- [To do]: Quote the entries below from the line with "The height and width of the screenshot is (546, 756)." through the line with "Select the 120.00", both ends included, and only those lines.

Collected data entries
*** Begin section ***
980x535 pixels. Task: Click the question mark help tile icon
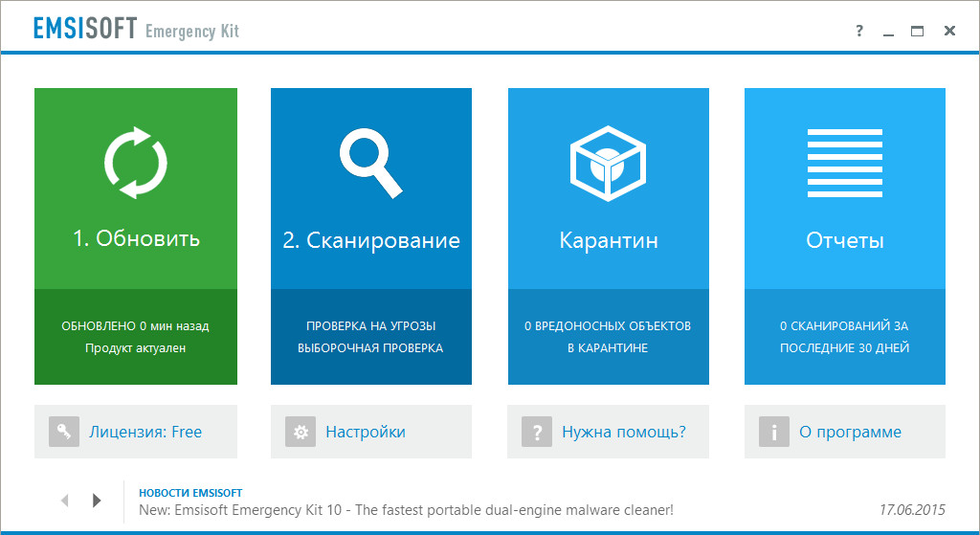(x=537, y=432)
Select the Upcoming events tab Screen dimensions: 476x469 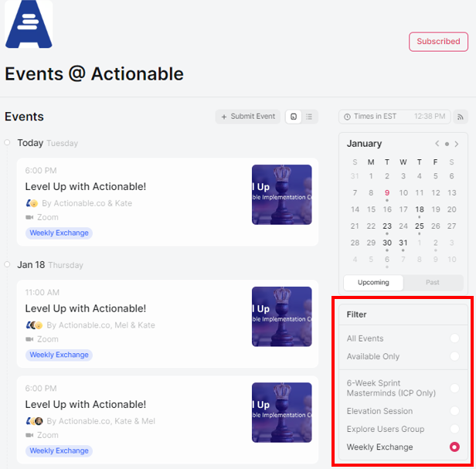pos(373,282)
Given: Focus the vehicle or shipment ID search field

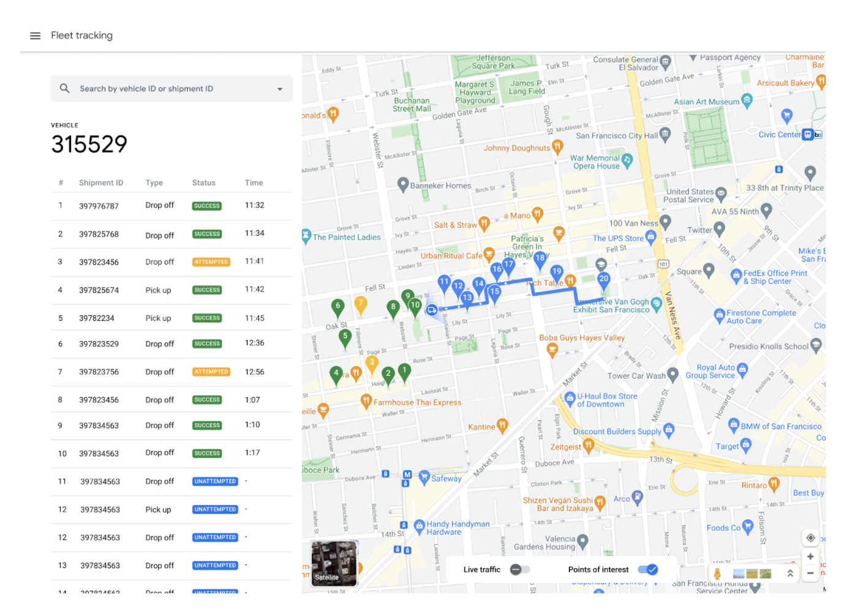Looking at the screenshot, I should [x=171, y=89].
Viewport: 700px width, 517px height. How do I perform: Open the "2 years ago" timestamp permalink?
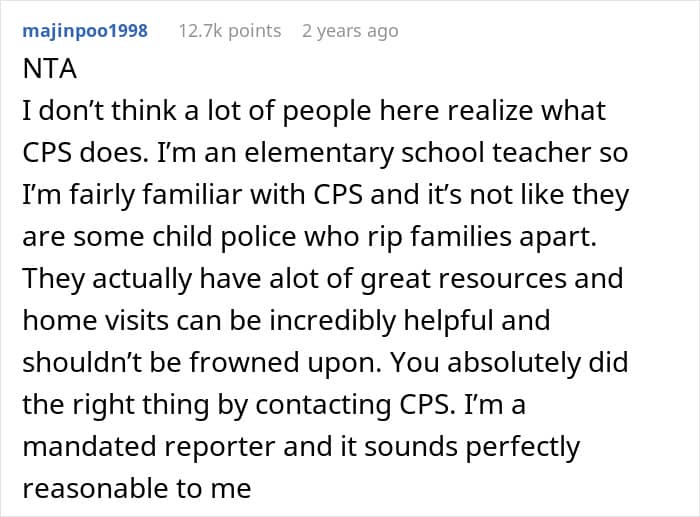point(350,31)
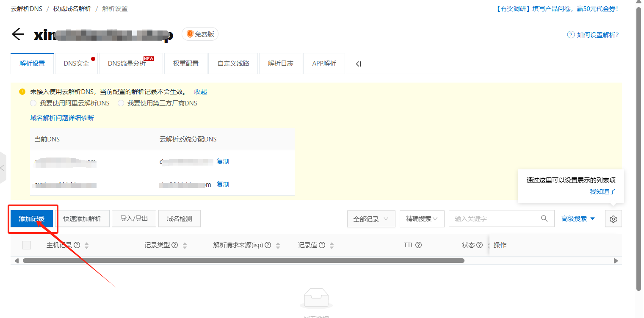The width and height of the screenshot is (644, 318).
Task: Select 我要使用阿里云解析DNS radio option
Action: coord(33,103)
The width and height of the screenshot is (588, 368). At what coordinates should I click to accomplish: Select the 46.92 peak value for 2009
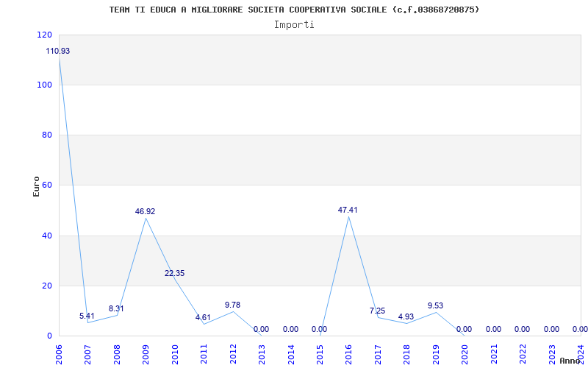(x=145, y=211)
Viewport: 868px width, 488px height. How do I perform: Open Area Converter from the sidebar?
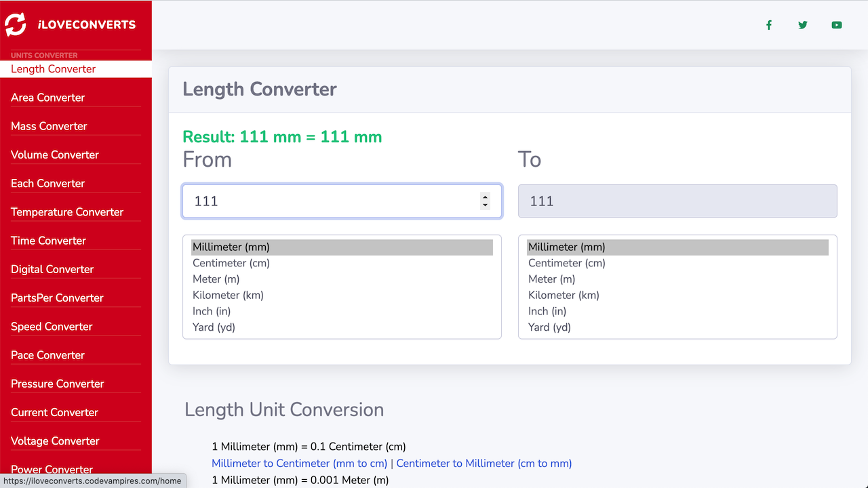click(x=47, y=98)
*** End section ***
*** Begin section ***
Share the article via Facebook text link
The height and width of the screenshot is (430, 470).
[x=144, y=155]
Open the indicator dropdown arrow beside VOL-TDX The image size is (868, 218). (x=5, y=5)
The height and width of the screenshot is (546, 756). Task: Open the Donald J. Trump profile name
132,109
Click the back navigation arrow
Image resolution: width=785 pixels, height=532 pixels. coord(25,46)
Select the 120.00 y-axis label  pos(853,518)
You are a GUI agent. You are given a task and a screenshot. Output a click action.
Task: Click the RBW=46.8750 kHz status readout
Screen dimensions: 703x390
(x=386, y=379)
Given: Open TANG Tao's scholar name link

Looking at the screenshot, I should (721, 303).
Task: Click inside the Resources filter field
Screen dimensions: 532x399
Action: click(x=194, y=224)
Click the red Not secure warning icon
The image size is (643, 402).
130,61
*** End section ***
*** Begin section ***
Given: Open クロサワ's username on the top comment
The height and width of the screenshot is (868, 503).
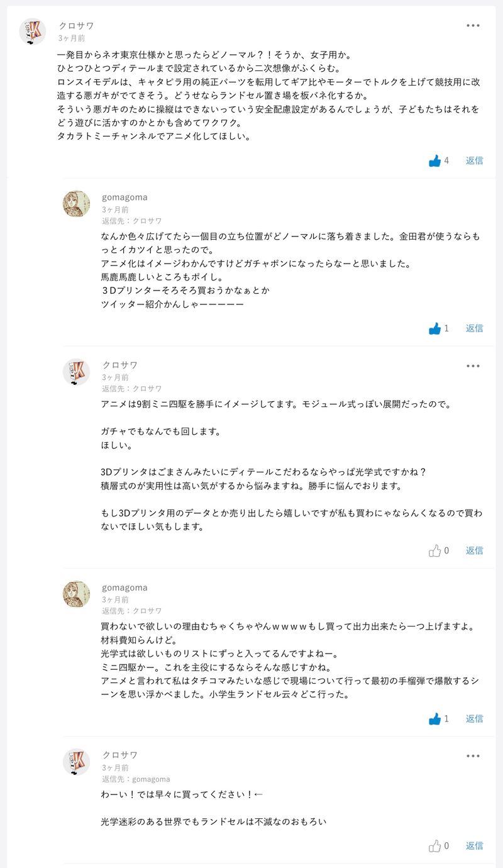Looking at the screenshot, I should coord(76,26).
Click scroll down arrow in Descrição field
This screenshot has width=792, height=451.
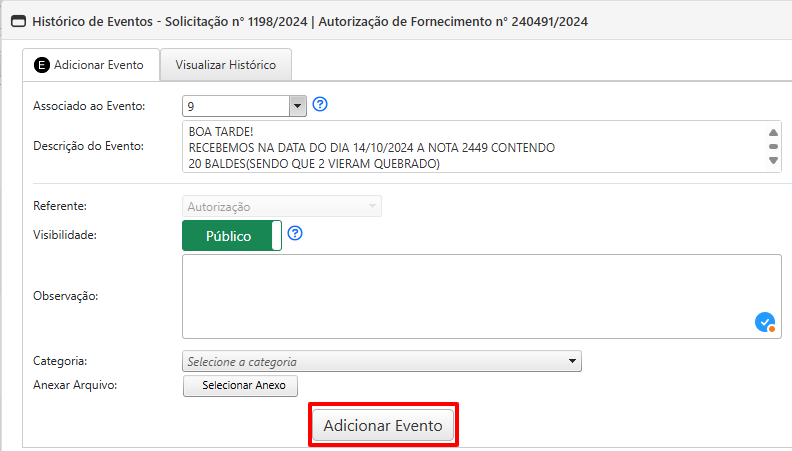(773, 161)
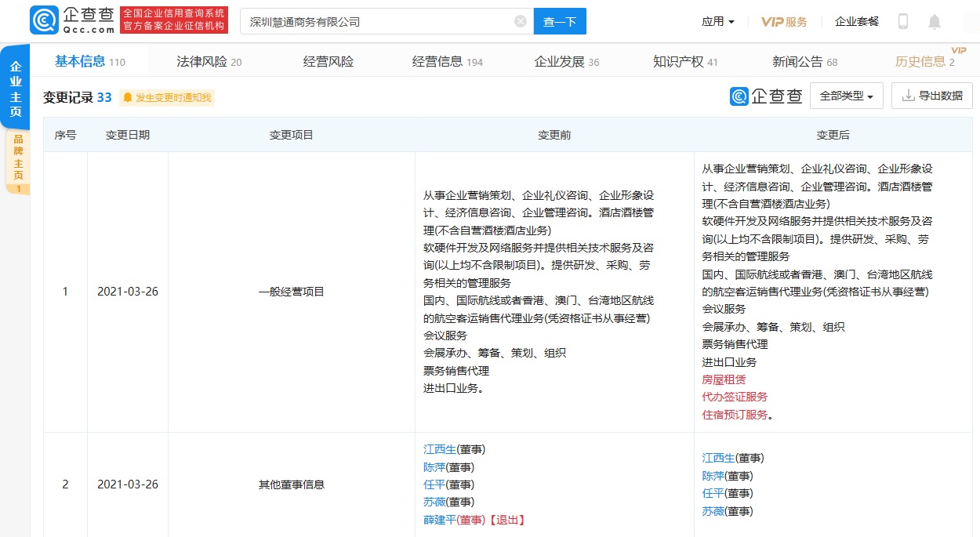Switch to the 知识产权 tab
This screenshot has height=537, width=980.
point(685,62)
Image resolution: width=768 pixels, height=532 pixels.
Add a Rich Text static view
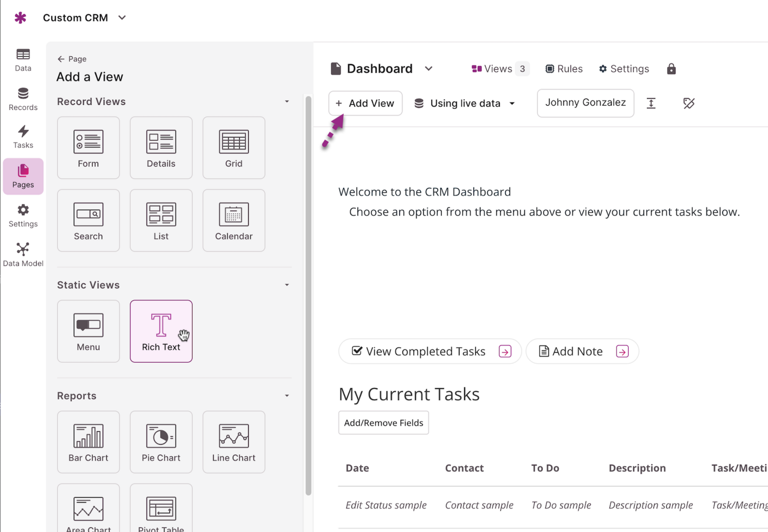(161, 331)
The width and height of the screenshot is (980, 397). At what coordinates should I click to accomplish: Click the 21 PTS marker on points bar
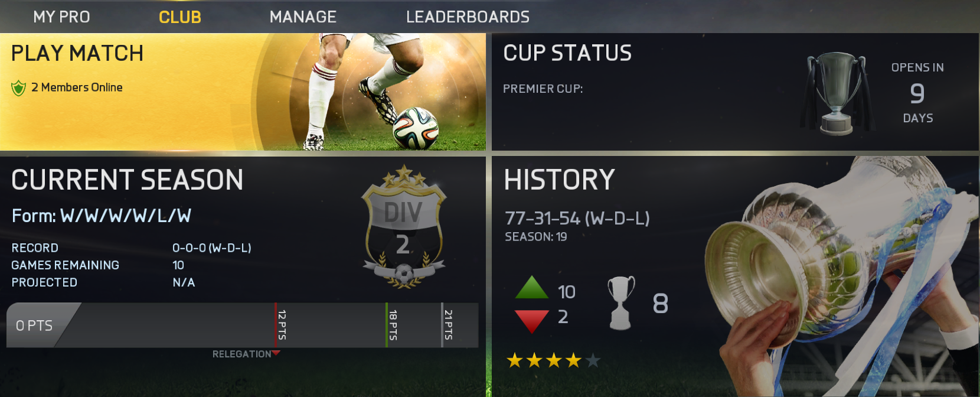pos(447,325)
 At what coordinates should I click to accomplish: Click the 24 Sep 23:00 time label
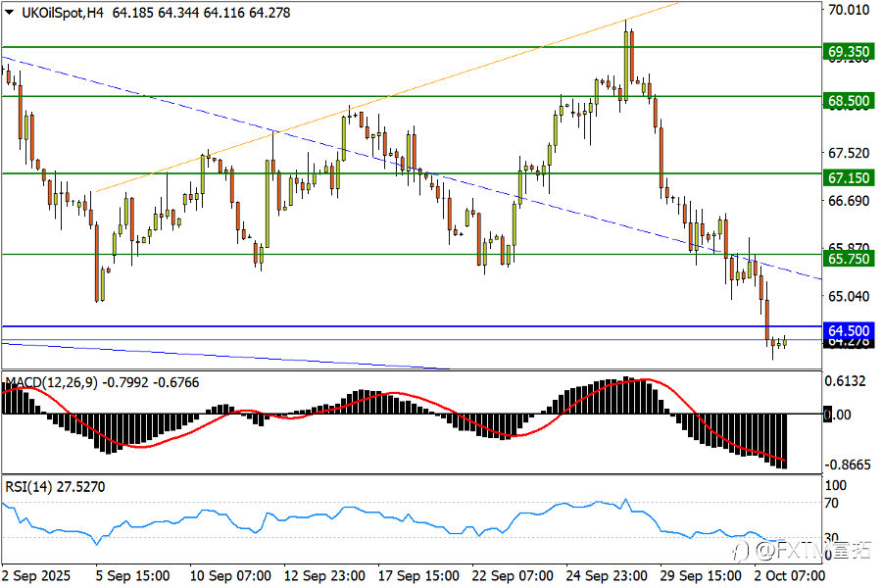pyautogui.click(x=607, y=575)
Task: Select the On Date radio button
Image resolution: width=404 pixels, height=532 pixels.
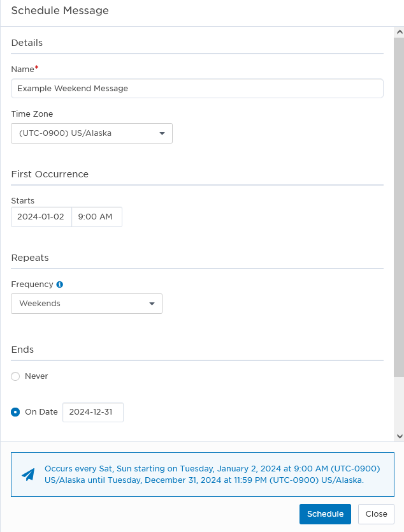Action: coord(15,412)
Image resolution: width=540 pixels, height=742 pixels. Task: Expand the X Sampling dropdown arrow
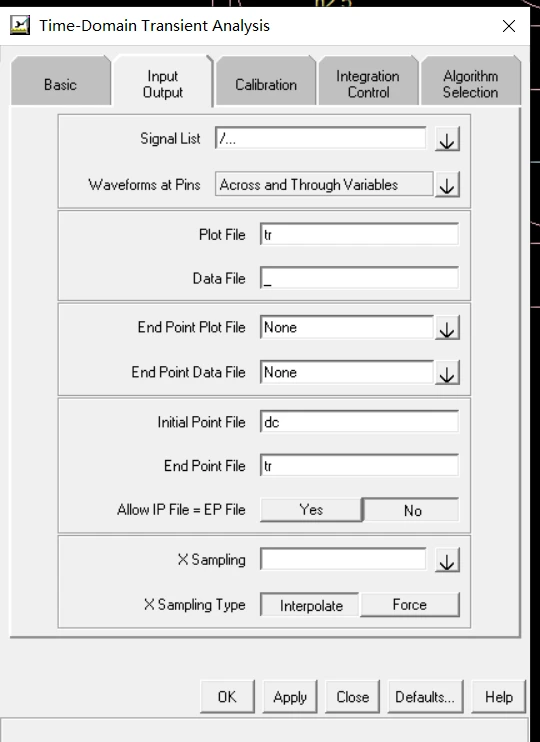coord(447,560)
*** End section ***
- [Solution to the exercise]:
The height and width of the screenshot is (546, 756). Task: Open the Donald J. Trump profile name
132,109
Click the back navigation arrow
Image resolution: width=785 pixels, height=532 pixels. coord(25,46)
Select the 120.00 y-axis label  pos(853,518)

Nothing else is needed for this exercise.